The Med Mentor

The Patient Is Always Right!!

There is something unique about yourself that the medical school admissions committee saw and granted you acceptance into medical school. Except you will never know if it was your application, grades, essays, your interview, how you dressed, how you carried yourself, what you said or didn’t say, maybe your reference letters, MCAT scores, your gender or your race/nationality. But you got accepted to medical school and about to embark on a journey that you will never forget. I have been out of medical school for 10 years and can remember almost every patient encounter during that time.

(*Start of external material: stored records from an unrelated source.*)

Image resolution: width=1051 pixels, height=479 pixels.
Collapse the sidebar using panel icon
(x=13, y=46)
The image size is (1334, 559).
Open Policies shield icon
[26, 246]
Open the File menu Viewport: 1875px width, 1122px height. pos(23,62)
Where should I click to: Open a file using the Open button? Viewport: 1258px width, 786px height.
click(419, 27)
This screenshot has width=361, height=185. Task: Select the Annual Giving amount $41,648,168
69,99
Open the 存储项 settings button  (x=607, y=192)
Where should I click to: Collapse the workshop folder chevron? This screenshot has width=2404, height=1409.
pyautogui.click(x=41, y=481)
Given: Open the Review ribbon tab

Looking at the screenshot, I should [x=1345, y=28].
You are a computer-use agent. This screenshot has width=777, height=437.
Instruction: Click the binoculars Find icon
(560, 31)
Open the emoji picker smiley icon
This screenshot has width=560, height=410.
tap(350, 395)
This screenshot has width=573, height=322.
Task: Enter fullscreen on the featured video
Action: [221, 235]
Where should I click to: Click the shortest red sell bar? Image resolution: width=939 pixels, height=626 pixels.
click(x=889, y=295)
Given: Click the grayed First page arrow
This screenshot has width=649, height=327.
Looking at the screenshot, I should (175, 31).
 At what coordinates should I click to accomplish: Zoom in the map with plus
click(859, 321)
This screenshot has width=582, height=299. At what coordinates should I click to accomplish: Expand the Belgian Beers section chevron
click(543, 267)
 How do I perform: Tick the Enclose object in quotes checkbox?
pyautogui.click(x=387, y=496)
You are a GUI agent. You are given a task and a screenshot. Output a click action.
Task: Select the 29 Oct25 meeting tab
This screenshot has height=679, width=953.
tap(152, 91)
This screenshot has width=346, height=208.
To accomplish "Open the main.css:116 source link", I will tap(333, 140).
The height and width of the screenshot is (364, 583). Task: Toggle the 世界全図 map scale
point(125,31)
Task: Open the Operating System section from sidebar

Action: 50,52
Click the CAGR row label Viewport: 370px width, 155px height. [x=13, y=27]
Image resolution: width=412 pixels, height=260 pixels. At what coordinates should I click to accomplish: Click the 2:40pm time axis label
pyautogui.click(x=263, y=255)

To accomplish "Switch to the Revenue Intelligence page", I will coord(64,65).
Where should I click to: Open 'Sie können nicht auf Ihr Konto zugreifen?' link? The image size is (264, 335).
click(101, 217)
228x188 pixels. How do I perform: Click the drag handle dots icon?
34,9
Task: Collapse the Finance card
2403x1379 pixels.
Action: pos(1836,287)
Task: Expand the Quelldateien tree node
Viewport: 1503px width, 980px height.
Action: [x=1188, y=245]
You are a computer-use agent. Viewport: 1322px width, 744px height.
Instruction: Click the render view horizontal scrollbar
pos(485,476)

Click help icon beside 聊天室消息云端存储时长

The first two years of medical school are the didactics. But once you get out of the classroom that’s when the patient interaction begins. This is why you go into medicine to help people, plain and simple. If there are any other motives that top this then you are in the wrong field. Some people fear patient interaction and if you do then there are some specialties that may suit you like radiology or maybe pathology. Very good and exciting fields with limited patient interaction. If you absolutely love to talk to patients then maybe family medicine may suit you. You will enjoy long term relationships with your patients.

Being a surgeon, most people think we only like being in the OR and despise clinic and talking with patients. That may be true for some. Back to the top about why you were accepted into medical school may remain a mystery but it is your job to find your strengths through medical school and residency. I found out that I really enjoy talking and more importantly listening to my patients. We go through medical school learning about diseases and pathology and sometimes forget that these are real individuals. They are real people with families, jobs, hobbies, and emotions. Your first patient encounters in medical school whether in the clinic or in the hospital can be frightening. It’s okay to be nervous. But remember patients sense that anxiety. Patients want to be comforted, feel safe, and have confidence in you and most importantly they want to know what’s going on with them. It is up to us to take all of our medical knowledge and explain it simply to them. Most patients are grateful if you take the time to explain clearly, without a bunch of big medical terms, what is going on with them.

These are my patient encounter tips for you:

Shake hands and look your patient in the eye when you introduce yourself. (With Covid nowadays, shaking hands may not be feasible)

Sit down do not stand up. (This makes your patient feel comfortable and allows them to open up to you. If you stand up during the visit they will think that they are rushed.)

Listen. (yes you have to ask those pertinent questions but take a moment to just listen. Everybody has a story to be told and wants somebody to hear them.)

Always examine the patient and ask their permission.

Explain to them what their diagnosis is or what you think it could be. Go over any imaging or labs with them. Communicate with them. Don’t leave them in the dark.

Lastly, if you don’t know the answers. Say you don’t know. That’s one of the hardest things about being a doctor is saying that you don’t know but follow that up with I will find out.

Hope this helps. Continue to work hard, study hard. Stay safe and healthy.